> [EXCERPTED RECORDS]
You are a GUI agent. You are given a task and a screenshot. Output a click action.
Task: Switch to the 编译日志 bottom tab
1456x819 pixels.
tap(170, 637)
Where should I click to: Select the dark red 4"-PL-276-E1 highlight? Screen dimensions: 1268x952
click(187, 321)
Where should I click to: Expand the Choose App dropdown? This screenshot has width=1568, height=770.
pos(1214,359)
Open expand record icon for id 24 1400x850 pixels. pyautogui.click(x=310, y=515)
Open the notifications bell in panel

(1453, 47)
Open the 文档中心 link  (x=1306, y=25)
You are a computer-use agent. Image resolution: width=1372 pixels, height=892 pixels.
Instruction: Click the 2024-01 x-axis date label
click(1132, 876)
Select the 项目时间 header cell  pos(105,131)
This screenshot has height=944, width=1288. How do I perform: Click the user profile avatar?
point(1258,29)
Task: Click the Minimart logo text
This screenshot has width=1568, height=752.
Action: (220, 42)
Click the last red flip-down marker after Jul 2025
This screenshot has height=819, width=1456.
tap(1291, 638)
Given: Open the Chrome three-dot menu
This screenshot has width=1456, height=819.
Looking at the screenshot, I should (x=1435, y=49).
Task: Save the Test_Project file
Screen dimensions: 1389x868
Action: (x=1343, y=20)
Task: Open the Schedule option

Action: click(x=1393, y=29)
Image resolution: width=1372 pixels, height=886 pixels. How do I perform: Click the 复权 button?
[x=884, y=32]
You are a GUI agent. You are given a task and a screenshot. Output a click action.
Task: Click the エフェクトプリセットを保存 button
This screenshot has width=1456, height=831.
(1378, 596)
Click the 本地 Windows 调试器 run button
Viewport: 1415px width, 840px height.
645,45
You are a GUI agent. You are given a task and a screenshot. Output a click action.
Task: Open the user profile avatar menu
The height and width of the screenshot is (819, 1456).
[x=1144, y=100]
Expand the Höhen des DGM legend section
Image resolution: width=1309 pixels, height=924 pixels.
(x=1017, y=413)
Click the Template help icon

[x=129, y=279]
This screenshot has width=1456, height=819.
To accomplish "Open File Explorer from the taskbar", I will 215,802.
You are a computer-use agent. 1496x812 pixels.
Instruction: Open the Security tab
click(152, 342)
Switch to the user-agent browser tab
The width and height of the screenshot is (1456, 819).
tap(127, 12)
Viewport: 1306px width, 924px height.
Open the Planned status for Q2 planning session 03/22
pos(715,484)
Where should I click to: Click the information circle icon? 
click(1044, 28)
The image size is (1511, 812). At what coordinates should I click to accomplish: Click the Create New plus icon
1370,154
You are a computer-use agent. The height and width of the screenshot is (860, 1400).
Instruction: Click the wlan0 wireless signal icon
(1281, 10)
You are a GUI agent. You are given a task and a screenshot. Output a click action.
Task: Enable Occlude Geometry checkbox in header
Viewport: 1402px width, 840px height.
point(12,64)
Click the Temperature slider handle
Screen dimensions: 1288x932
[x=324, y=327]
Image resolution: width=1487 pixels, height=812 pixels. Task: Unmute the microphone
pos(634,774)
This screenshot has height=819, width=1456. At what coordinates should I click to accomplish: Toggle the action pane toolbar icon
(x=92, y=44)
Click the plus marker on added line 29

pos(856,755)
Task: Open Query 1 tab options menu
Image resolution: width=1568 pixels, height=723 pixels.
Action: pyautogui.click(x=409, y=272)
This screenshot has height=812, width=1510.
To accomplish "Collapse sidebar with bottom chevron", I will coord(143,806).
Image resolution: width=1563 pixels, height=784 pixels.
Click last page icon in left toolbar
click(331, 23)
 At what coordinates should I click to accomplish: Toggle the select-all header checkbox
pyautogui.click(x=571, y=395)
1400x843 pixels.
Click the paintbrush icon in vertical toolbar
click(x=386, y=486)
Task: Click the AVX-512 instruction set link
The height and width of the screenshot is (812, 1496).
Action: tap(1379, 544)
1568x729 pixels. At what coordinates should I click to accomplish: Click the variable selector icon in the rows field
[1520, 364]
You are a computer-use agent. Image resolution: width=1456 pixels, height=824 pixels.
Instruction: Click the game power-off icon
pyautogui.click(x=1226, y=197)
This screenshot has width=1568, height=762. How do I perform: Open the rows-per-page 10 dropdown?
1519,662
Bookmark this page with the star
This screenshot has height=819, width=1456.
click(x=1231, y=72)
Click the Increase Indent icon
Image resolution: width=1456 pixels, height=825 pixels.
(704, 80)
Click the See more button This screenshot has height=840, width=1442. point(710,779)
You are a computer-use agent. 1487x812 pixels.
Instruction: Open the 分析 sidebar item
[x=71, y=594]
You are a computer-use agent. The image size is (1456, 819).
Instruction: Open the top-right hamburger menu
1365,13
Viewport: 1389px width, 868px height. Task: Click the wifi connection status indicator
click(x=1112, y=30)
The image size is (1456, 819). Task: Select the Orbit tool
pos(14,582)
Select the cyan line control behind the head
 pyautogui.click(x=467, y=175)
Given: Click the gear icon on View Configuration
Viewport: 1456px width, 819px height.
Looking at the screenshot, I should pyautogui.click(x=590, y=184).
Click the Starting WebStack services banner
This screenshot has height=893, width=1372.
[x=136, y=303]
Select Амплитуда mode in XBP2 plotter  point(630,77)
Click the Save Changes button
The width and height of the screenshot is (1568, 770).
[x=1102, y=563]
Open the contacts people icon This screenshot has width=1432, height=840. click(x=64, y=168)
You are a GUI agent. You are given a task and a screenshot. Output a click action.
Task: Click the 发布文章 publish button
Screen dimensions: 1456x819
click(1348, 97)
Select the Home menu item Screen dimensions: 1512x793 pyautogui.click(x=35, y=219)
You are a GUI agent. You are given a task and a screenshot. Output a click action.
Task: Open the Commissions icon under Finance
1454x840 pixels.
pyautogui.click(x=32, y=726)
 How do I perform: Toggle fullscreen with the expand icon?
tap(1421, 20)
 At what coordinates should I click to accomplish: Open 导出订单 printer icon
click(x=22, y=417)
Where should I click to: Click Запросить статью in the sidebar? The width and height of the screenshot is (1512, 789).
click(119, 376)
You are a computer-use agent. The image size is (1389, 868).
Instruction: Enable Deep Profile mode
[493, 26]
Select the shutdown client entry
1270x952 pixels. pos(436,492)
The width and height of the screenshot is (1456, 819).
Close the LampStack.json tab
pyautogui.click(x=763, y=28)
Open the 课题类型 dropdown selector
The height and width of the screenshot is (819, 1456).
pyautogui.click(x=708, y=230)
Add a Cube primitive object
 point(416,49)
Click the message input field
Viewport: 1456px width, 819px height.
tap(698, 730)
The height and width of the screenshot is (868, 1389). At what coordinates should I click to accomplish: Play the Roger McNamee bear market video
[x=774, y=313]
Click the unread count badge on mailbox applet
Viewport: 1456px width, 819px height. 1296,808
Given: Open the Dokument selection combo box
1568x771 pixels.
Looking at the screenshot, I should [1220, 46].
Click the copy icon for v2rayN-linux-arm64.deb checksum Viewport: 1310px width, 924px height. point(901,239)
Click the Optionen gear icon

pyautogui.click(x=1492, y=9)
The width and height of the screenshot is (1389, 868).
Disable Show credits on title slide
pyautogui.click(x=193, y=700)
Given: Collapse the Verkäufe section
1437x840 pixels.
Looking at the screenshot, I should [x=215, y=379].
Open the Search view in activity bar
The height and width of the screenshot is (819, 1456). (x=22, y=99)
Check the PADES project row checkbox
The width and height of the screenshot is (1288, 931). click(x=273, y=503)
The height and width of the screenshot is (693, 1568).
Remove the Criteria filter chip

> [WHAT NEEDS TO BE DONE] Only the lines that contain the string "computer" are to be copied from the records.

> [TASK OUTPUT]
You are a computer-use agent. Image resolution: width=1372 pixels, height=892 pixels.
You are a computer-use agent. 1496x812 pixels.
You are a computer-use agent. The height and width of the screenshot is (860, 1400).
You are a computer-use agent. Image resolution: width=1456 pixels, height=824 pixels.
You are a computer-use agent. 1487x812 pixels.
You are a computer-use agent. The image size is (1456, 819).
You are a computer-use agent. The image size is (1389, 868).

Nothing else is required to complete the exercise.